- [WHAT NEEDS TO BE DONE]: Set the entries down once more, exactly as they are worded.

Collected data:
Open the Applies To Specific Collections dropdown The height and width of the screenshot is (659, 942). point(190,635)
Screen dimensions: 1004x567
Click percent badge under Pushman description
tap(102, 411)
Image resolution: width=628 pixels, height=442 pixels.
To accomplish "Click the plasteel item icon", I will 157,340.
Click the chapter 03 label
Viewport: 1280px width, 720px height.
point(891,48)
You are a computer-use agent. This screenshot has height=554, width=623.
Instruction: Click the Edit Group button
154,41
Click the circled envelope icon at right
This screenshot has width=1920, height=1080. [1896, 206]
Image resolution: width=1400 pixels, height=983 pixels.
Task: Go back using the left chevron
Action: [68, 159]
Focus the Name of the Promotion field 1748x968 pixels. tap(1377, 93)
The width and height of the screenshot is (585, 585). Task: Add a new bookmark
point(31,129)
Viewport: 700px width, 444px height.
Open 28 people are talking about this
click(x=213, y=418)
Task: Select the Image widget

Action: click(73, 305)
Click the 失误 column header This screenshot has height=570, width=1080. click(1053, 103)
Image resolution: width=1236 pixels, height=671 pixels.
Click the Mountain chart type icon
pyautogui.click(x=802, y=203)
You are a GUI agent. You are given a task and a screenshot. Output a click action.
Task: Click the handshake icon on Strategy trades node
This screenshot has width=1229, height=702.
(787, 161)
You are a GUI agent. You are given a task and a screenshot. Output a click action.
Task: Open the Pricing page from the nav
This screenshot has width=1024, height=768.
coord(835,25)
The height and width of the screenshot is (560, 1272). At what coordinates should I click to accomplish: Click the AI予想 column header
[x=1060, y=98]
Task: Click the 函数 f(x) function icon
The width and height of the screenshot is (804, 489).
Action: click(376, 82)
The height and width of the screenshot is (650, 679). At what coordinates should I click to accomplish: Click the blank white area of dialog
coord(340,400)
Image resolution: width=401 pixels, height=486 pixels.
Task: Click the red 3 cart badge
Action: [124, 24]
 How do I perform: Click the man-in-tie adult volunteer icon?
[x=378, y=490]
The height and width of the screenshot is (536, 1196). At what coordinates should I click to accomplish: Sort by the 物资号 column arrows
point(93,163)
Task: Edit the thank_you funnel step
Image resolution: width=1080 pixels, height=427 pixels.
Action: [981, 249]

- [ANSWER SPACE]:
Open the Applies To Specific Collections dropdown The height and width of the screenshot is (659, 942). point(190,635)
Screen dimensions: 1004x567
Click percent badge under Pushman description
tap(102, 411)
Image resolution: width=628 pixels, height=442 pixels.
To accomplish "Click the plasteel item icon", I will 157,340.
Click the chapter 03 label
Viewport: 1280px width, 720px height.
point(891,48)
You are a computer-use agent. This screenshot has height=554, width=623.
Instruction: Click the Edit Group button
154,41
Click the circled envelope icon at right
This screenshot has width=1920, height=1080. [1896, 206]
Image resolution: width=1400 pixels, height=983 pixels.
Task: Go back using the left chevron
Action: [68, 159]
Focus the Name of the Promotion field 1748x968 pixels. tap(1377, 93)
The width and height of the screenshot is (585, 585). Task: Add a new bookmark
point(31,129)
Viewport: 700px width, 444px height.
Open 28 people are talking about this
click(x=213, y=418)
Task: Select the Image widget

Action: click(73, 305)
Click the 失误 column header This screenshot has height=570, width=1080. click(1053, 103)
Image resolution: width=1236 pixels, height=671 pixels.
Click the Mountain chart type icon
pyautogui.click(x=802, y=203)
You are a GUI agent. You are given a task and a screenshot. Output a click action.
Task: Click the handshake icon on Strategy trades node
This screenshot has width=1229, height=702.
(787, 161)
You are a GUI agent. You are given a task and a screenshot. Output a click action.
Task: Open the Pricing page from the nav
This screenshot has width=1024, height=768.
coord(835,25)
The height and width of the screenshot is (560, 1272). At what coordinates should I click to accomplish: Click the AI予想 column header
[x=1060, y=98]
Task: Click the 函数 f(x) function icon
The width and height of the screenshot is (804, 489).
Action: click(376, 82)
The height and width of the screenshot is (650, 679). At what coordinates should I click to accomplish: Click the blank white area of dialog
coord(340,400)
Image resolution: width=401 pixels, height=486 pixels.
Task: Click the red 3 cart badge
Action: [124, 24]
 How do I perform: Click the man-in-tie adult volunteer icon?
[x=378, y=490]
The height and width of the screenshot is (536, 1196). At what coordinates should I click to accomplish: Sort by the 物资号 column arrows
point(93,163)
Task: Edit the thank_you funnel step
Image resolution: width=1080 pixels, height=427 pixels.
Action: [981, 249]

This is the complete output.